**Directions for this task:**
Beginning with the line that holds "This screenshot has height=408, width=683.", copy each line exactly through the end of the entries, but leave the pictures out.

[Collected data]
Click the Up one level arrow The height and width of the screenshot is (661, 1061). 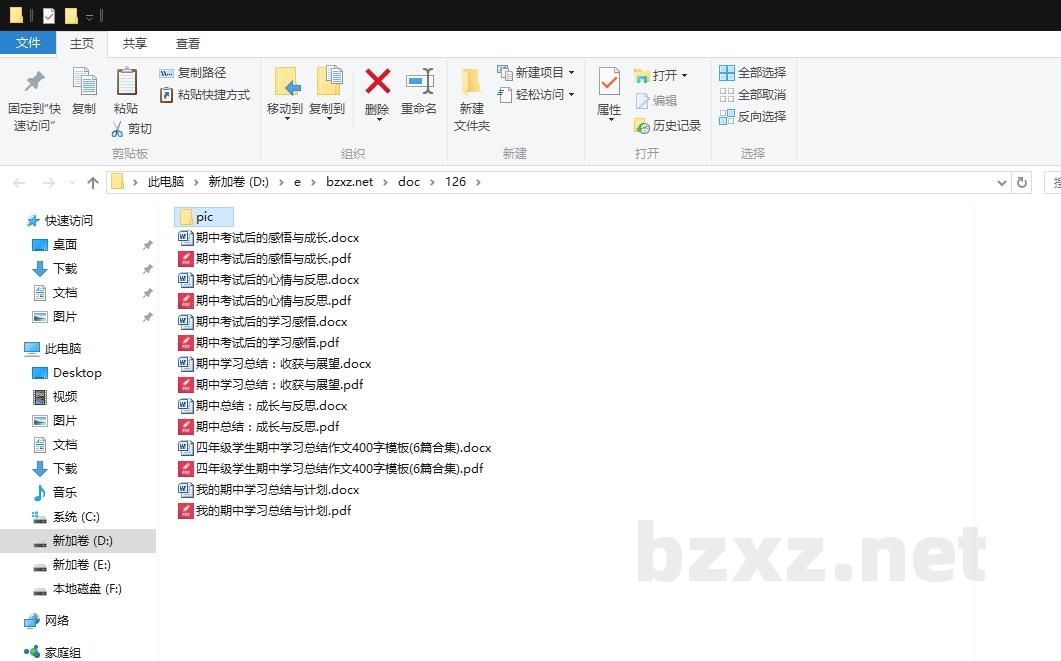[93, 182]
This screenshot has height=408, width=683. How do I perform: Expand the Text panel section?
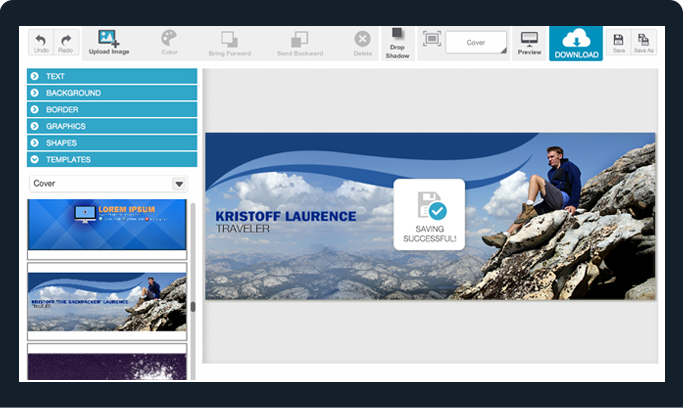pos(112,76)
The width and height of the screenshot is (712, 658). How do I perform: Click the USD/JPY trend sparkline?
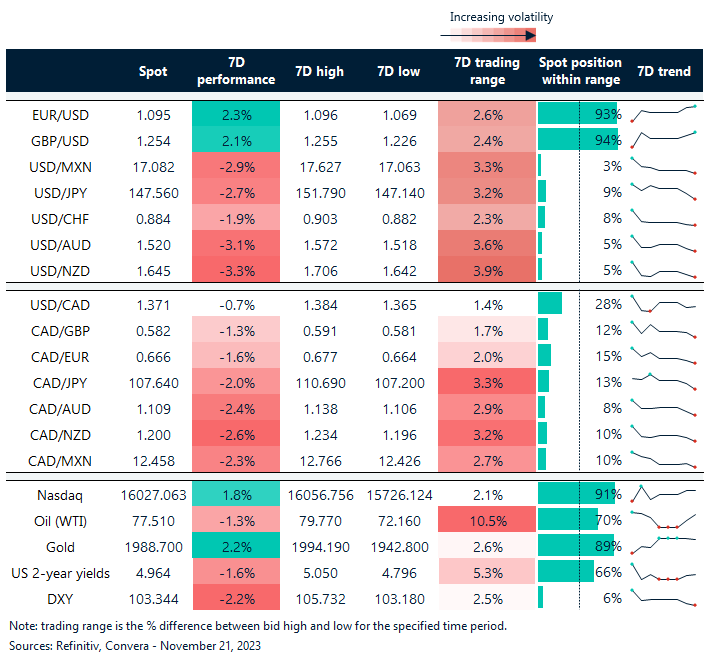(663, 191)
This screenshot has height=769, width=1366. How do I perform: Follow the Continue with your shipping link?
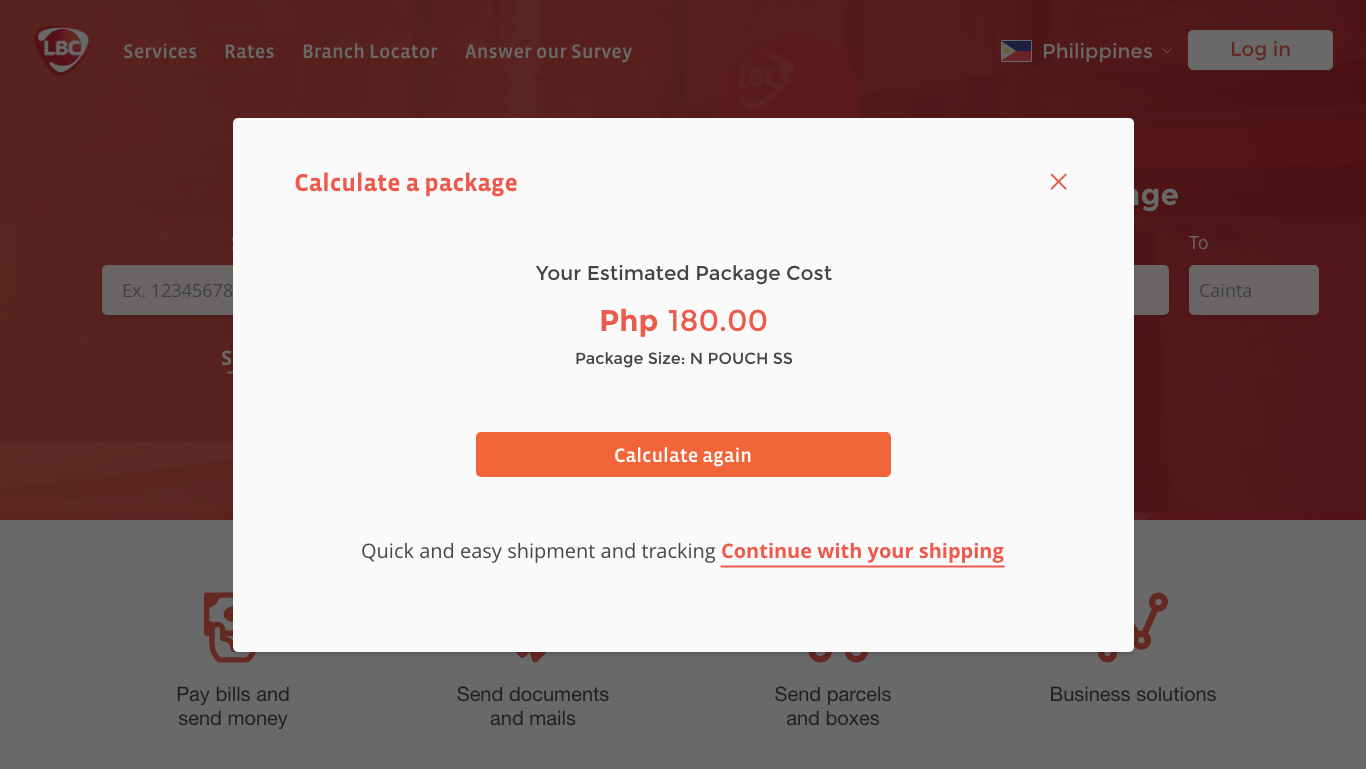coord(862,551)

**Your solution:**
This screenshot has height=408, width=683. How do I perform: Expand the Text panel section?
pos(112,76)
The width and height of the screenshot is (712, 658). How do I perform: Click the USD/JPY trend sparkline?
(663, 191)
This screenshot has height=769, width=1366. How do I perform: Follow the Continue with your shipping link?
coord(862,551)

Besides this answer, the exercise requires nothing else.